I've been working on a discrete version of the "unreliable friend" distribution. It would seem that what I've come up with is equivalent to the following random walk:

Choose $p$ from $U(0,1)$

Start at location $x_0 = a, a \in \mathbb{N} $

Move to $x_{i+1} = x_i - 1$ with probability $p$ and $x_{i+1} = x_i + 1$ with probability $1-p$

What is the distribution on your first arrival at $0$?

Is this a known/explored distribution? Information on r.w. distributions with known $p$ is abundant, but so far I haven't found anything for $p \sim U(0,1)$.

UPDATE: After more research it's clear the distribution is related to the Hitting Time Theorem (alluded to by Jon Peterson below). I've yet to find the discussion of the case where $p$ itself is set by sampling from the uniform. Still looking...

Answer 1

I'm assuming you're asking about the distribution of the hitting time 0 by this random walk. That is, $\tau = \inf\{n\geq 0: X_n = 0\}$. One way to describe the distribution is through the moment generating function $E[e^{\lambda \tau}]$. To calculate this in your model, let $E_{p,a}$ denote expectations for the random walk which steps to the left with probability $p$ and which starts at $X_0 = a \in \mathbb{N}$. As you noted, much is known about these simple random walks.
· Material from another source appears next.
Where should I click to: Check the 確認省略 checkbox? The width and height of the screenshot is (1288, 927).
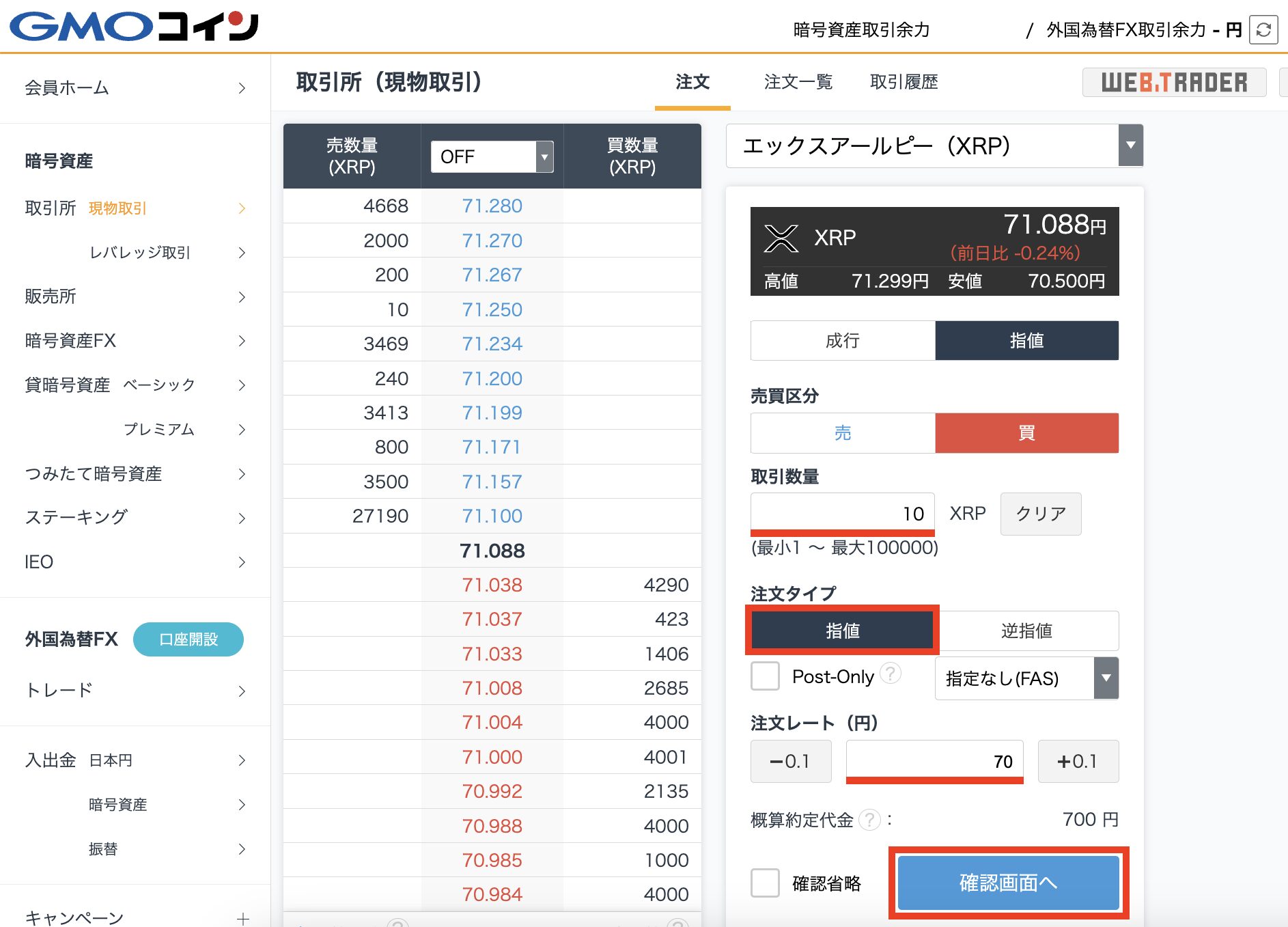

In particular, if I'm remembering correctly, it is known that $E_{p,a}[ e^{\lambda \tau} ] = \left( \frac{1-\sqrt{1-4p(1-p)e^{2\lambda}}}{2(1-p)e^\lambda} \right)^a$ for $\lambda \leq 0$ (the moment generating function is finite for small enough $\lambda>0$ if $p>1/2$ but is infinite for any $\lambda > 0$ if $p \leq 1/2$). Therefore, the moment generating function for $\tau$ in your model is obtained by just averaging this formula over the distribution on $p$ (the uniform distribution on $(0,1)$). Thus, $$E[e^{\lambda \tau}] = \int_0^1 \left( \frac{1-\sqrt{1-4p(1-p)e^{2\lambda}}}{2(1-p)e^\lambda} \right)^a \, dp, \qquad \lambda \leq 0. $$ I'm not sure if this integral can be explicitly calculated or not for $\lambda <0$.